Neither the content of the Company's website nor any website accessible by hyperlinks on the Company's website is incorporated in, or forms part of, this announcement.

Information to Distributors

Solely for the purposes of the product governance requirements contained within of Chapter 3 of the FCA Handbook Production Intervention and Product Governance Sourcebook (the "UK Product Governance Requirements"), and disclaiming all and any liability, whether arising in tort, contract or otherwise, which any "manufacturer" (for the purposes of the UK Product Governance Requirements) may otherwise have with respect thereto, the New Ordinary Shares have been subject to a product approval process, which has determined that such securities are: (i) compatible with an end target market of investors who meet the criteria of retail investors and investors who meet the criteria of professional clients and eligible counterparties, each as defined in paragraph 3 of the FCA Handbook Conduct of Business Sourcebook; and (ii) eligible for distribution through all distribution channels (the "Target Market Assessment"). Notwithstanding the Target Market Assessment, distributors (for the purposes of UK Product Governance Requirements) should note that: (a) the price of the New Ordinary Shares may decline and investors could lose all or part of their investment; (b) the New Ordinary Shares offer no guaranteed income and no capital protection; and (c) an investment in the New Ordinary Shares is compatible only with investors who do not need a guaranteed income or capital protection, who (either alone or in conjunction with an appropriate financial or other adviser) are capable of evaluating the merits and risks of such an investment and who have sufficient resources to be able to bear any losses that may result therefrom. The Target Market Assessment is without prejudice to the requirements of any contractual, legal or regulatory selling restrictions in relation to the Capital Raising.

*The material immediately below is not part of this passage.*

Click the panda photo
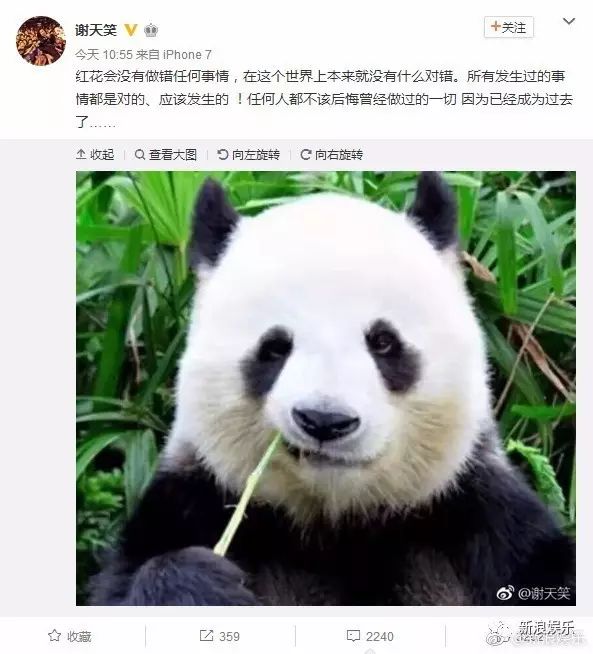The width and height of the screenshot is (593, 654). pos(326,388)
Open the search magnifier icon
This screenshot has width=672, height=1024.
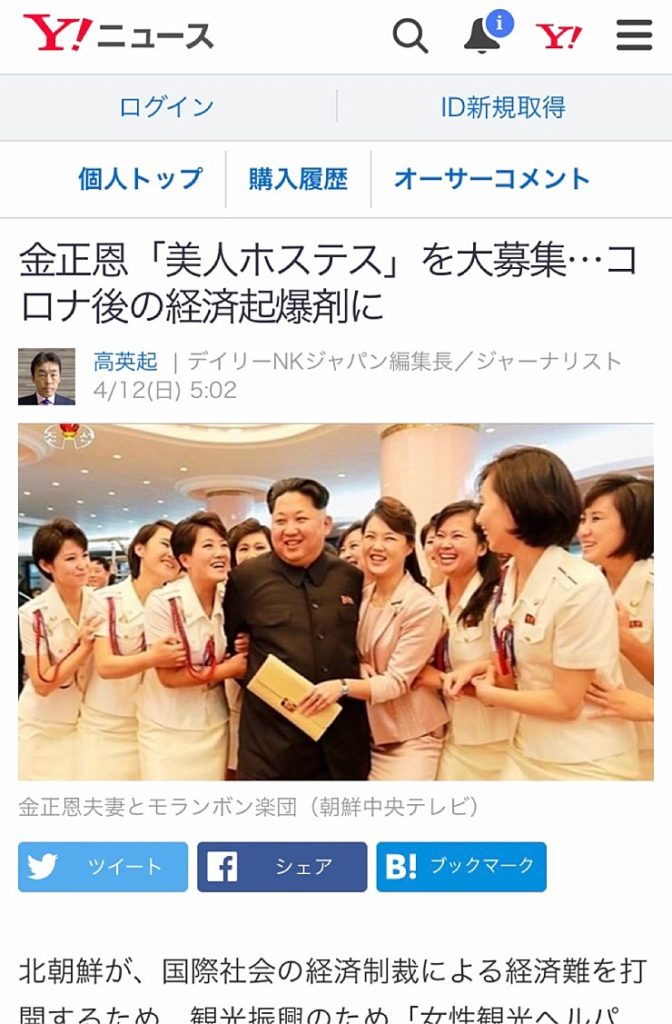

Furthermore, it is noted that, notwithstanding the Target Market Assessment, J.P. Morgan Cazenove will only procure investors who meet the criteria of professional clients and eligible counterparties.

For the avoidance of doubt, the Target Market Assessment does not constitute: (a) an assessment of suitability or appropriateness for the purposes of Chapter 9A or 10A respectively of the FCA Handbook Conduct of Business Sourcebook; or (b) a recommendation to any investor or group of investors to invest in, or purchase, or take any other action whatsoever with respect to the New Ordinary Shares.

Each distributor is responsible for undertaking its own target market assessment in respect of the New Ordinary Shares and determining appropriate distribution channels.